Lee now finds himself in a difficult position, fighting demons in his past and now struggling to come to terms with having to take on the huge task of his selfish and reluctant nephew. As the film progresses, we learn more about Lee’s past, discovering that he was a social, happy go lucky kind of guy as well as a loving husband, father and uncle to a younger Patrick. That is until the incident that turns him into this cold, deadpan character as the film continues to evolve with Lee’s past and present beginning to converge.

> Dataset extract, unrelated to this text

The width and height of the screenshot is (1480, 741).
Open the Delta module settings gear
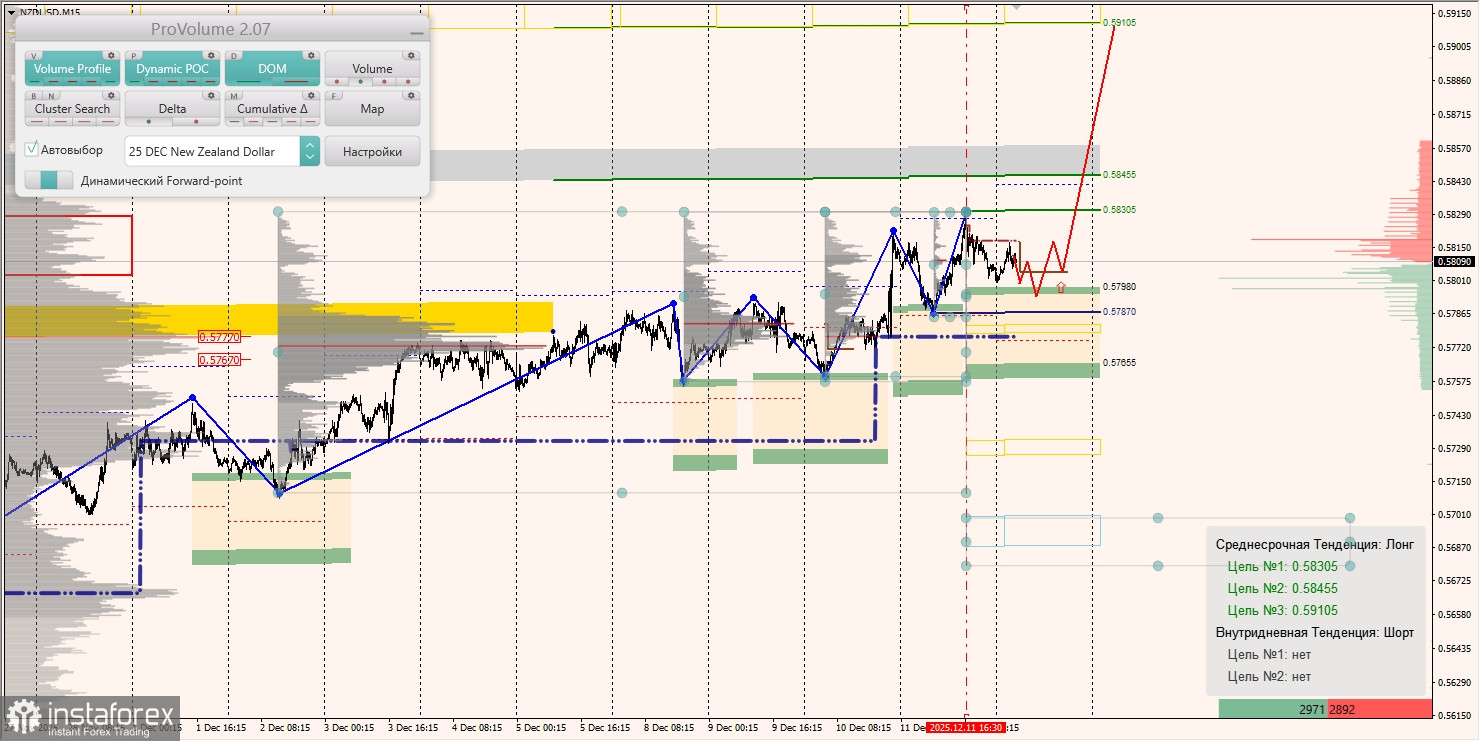tap(211, 95)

It’s hard to see the Oscar for best actor heading anywhere other than Affleck’s direction. The piece of casting for Lee is an absolute masterstroke as Affleck nails this fractured, empty soul yet with something so dark brooding deep inside which is so difficult for an actor to portray. There are certain aspects of Affleck that display this perfectly whether it is his slumped shoulders or his motionless facial features. They don’t give away much, but you know for sure that there is a rage and ache deep inside of Lee, showing no real emotion despite the occasional angry outburst at a customer and the odd scrap in a bar.

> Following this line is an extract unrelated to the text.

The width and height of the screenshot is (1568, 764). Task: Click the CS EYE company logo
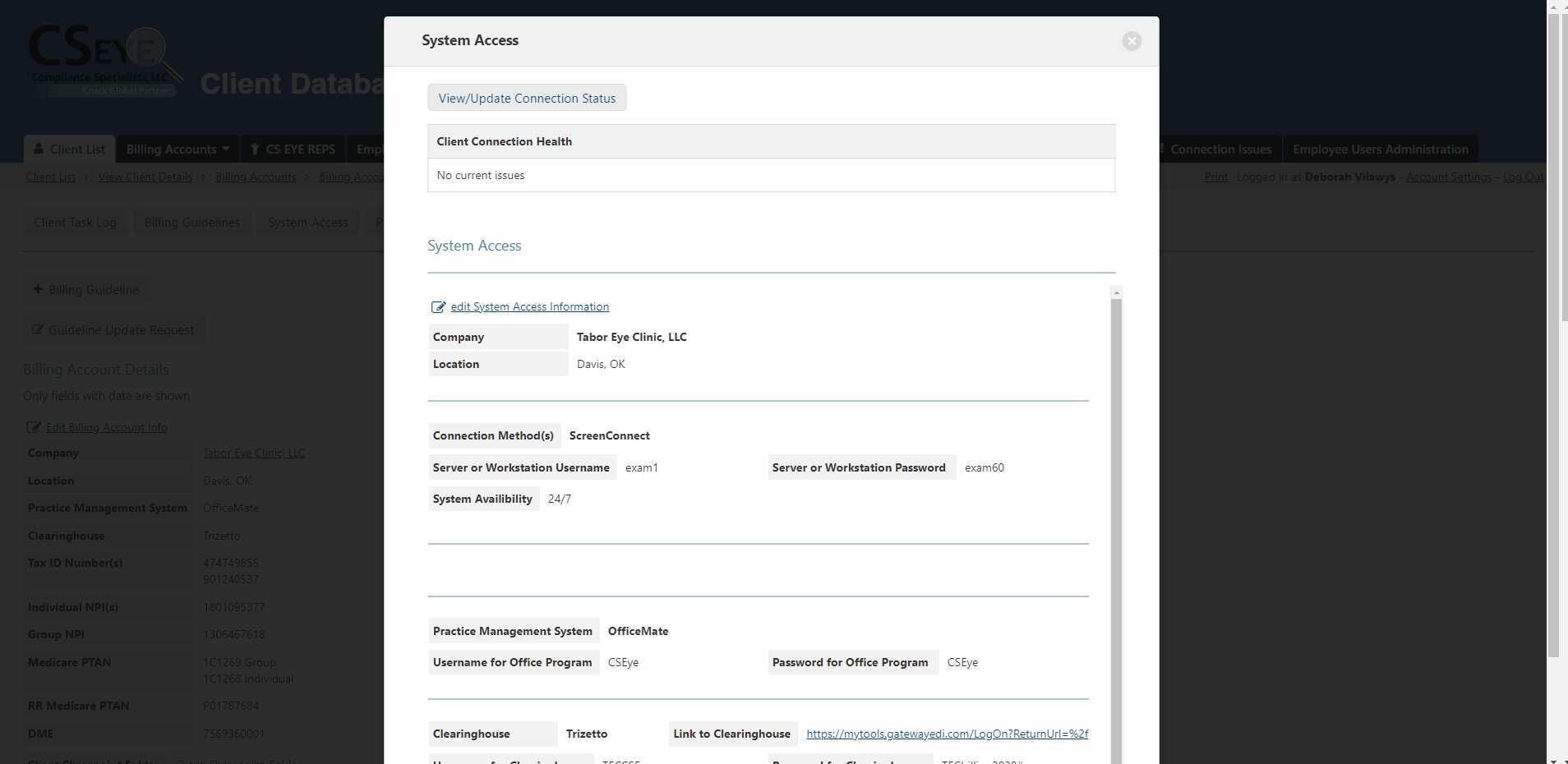coord(104,58)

Writer and director Kenneth Lonergan also does a cracking job of setting the tone of the movie. The snow and frostiness of the scenery captures the cold nature of the movie, and there are certain dull and uneventful moments throughout the film that will bypass without any consideration but will gradually build the feeling of pain and difficulty amongst the characters. This can be something as basic as being unable to find a parked car. Simple and mundane, but more effective than one might originally think.
There’s no doubt Manchester by the Sea will leave its audience in a dark place and guarantees the odd tear, and credit has to go to Lonergan as well as Affleck for his gloomy performance – he will be seeing gold come the end of the month for sure. The movie in general will leave a sour taste in your mouth, but in a good way.